### ACTION ITEM
Please give a word-for-word repeat of the line containing "Where should I click to: Open" and all lines that come after it in the entries below, ending at the last line.

Top of SUPPLIED MATERIAL

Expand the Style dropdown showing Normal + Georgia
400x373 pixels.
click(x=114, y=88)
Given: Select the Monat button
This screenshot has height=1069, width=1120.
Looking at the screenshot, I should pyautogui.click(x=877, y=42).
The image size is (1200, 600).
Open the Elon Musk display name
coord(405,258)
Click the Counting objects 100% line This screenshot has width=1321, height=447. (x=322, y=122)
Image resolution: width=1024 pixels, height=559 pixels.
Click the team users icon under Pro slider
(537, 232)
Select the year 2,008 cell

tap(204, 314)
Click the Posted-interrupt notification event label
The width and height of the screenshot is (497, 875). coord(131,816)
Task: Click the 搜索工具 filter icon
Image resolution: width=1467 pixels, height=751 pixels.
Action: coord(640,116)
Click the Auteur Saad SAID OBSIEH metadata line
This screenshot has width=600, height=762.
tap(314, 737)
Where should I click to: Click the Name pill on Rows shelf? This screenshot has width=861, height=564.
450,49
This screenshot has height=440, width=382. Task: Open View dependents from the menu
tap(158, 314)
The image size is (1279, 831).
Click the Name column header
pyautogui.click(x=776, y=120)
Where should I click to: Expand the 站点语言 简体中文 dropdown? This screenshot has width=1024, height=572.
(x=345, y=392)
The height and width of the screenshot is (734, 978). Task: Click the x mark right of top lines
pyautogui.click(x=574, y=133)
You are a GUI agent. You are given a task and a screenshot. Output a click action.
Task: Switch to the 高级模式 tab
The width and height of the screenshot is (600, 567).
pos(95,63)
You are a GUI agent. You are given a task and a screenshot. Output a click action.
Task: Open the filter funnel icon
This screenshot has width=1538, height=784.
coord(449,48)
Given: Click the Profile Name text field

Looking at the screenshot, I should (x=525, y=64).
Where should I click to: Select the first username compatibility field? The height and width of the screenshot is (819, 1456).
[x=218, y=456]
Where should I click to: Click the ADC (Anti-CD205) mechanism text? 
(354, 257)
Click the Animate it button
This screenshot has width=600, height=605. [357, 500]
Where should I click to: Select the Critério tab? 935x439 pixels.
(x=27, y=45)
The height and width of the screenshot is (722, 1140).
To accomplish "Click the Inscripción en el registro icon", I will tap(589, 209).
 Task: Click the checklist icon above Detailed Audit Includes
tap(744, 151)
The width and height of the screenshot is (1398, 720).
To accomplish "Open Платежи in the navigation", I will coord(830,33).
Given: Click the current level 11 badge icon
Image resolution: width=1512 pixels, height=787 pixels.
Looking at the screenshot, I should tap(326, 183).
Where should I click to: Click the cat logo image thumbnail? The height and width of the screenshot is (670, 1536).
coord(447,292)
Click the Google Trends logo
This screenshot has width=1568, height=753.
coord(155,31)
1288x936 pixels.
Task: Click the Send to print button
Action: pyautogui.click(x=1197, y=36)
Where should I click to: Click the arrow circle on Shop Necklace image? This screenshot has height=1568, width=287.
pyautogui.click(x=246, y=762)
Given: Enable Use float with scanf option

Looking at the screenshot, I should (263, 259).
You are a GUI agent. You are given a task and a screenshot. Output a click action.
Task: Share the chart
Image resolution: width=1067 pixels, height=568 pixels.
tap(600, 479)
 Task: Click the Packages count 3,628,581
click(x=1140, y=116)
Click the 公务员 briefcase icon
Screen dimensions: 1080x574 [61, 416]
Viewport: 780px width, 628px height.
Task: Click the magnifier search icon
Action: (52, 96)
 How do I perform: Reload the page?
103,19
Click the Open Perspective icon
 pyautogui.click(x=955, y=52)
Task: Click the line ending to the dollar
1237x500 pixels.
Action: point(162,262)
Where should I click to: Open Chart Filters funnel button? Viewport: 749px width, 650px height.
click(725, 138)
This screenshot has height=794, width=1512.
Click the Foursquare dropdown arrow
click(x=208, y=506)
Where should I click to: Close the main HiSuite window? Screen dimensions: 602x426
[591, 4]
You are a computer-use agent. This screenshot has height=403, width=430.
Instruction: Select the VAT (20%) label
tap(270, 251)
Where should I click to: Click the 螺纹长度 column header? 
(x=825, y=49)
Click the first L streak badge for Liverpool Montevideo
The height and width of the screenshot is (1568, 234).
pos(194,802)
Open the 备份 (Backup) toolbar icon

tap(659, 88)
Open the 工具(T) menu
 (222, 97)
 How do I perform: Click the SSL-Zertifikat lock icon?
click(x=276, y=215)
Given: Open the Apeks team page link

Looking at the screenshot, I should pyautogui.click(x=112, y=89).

Bottom of SUPPLIED MATERIAL

### WRITTEN ANSWER
Where should I click to: Open Chart Filters funnel button? Viewport: 749px width, 650px height.
click(725, 138)
This screenshot has height=794, width=1512.
Click the Foursquare dropdown arrow
click(x=208, y=506)
Where should I click to: Close the main HiSuite window? Screen dimensions: 602x426
[591, 4]
You are a computer-use agent. This screenshot has height=403, width=430.
Instruction: Select the VAT (20%) label
tap(270, 251)
Where should I click to: Click the 螺纹长度 column header? 
(x=825, y=49)
Click the first L streak badge for Liverpool Montevideo
The height and width of the screenshot is (1568, 234).
pos(194,802)
Open the 备份 (Backup) toolbar icon

tap(659, 88)
Open the 工具(T) menu
 (222, 97)
 How do I perform: Click the SSL-Zertifikat lock icon?
click(x=276, y=215)
Given: Open the Apeks team page link

Looking at the screenshot, I should pyautogui.click(x=112, y=89).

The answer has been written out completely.